Small Business Employment Grows in June 2014
The June Intuit Small Business Employment Index continued a four-month growth streak for small business job creation. U.S. small businesses added 20,000 jobs in June, while employees worked fewer hours and made more money during the month. In addition, small business revenue per business increased by a larger margin than it has all year across all industries.
The May Intuit Small Business Revenue Index showed overall revenue gains, across all industries; this is the first time in more than a year that we have seen this level of growth.
Below are highlights from the latest indexes. To download the full report or see past data visit index.intuit.com.
June 2014 Employment Index
- Small businesses added 20,000 jobs, which brings total jobs added since March 2010 to 595,000. This is a 0.10 percent increase in June and represents the beginning of the recovery in small business employment.
- Employees’ average monthly compensation grew 0.03 percent, an increase of $1 from May’s revised figure.
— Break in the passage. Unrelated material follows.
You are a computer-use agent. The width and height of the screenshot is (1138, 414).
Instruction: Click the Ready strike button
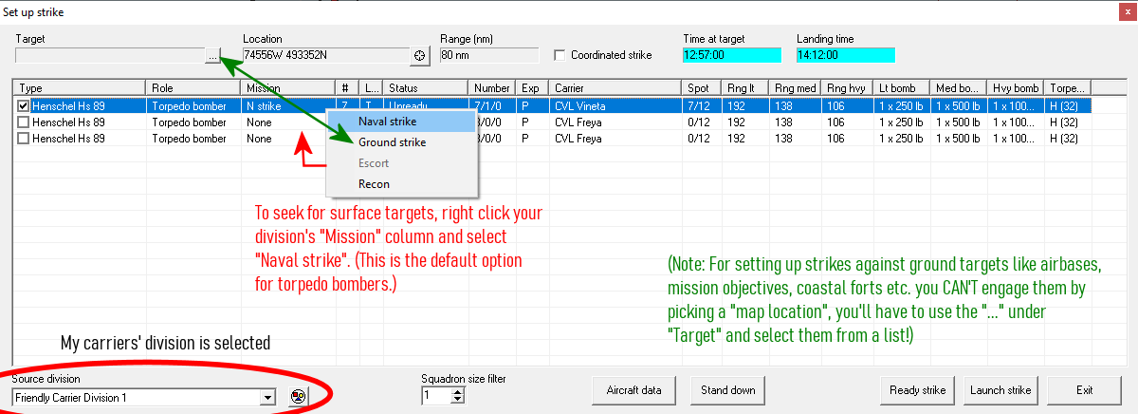click(917, 390)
- Average monthly hours worked by hourly employees decreased from May to June by 0.02 percent, which equates to 1 minute.
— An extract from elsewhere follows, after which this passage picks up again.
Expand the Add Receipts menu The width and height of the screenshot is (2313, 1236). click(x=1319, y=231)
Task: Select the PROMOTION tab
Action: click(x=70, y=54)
“This month’s employment data makes for the fourth consecutive month in a row of small business job growth after a flat job market early in 2014. Aside from continued employment growth this month, results for compensation and hours worked were mixed, thus indicating that while the employment picture has improved, it hasn’t been a dramatic rise,” said Susan Woodward, the economist who works with Intuit to create the indexes.
“The revenue figures for small businesses are better than they have been in years – they were up in April, and are up even more in May. The rise in revenues for ‘all’ is about ¾ of one percent, which is a lot, and if it continued for a year, would give us an increase of 10 percent. The question remains, ‘Will small companies hire as a result of seeing this increase in activity?’ We’ll get an idea from next month’s figures.”
Geographically speaking, Michigan continued to show the largest decrease in small business employment, falling 0.4 percent. Idaho and Washington reported the highest increase in employment, jumping 0.4 percent.
This iteration of the employment index is based on anonymized data from approximately 231,000 small businesses, a subset of total Intuit Online Payroll and QuickBooks Online Payroll users. It covers the period from May 24 through June 23.
- On a per-business basis, small business revenues saw an overall increase of 0.8 percent in May.
- Of the industries tracked by the revenue index, professional services led the growth (0.8 percent) followed closely by construction (0.7 percent) and real estate and retail (both 0.5 percent).
- Health care services showed the smallest revenue increase, with a 0.14 percent rise, followed by food services at 0.3 percent.
This latest revenue index is based on anonymized aggregated data from over 150,000 QuickBooks Online small businesses, a subset of total QuickBooks Online users, covering a period from May 1 to May 31.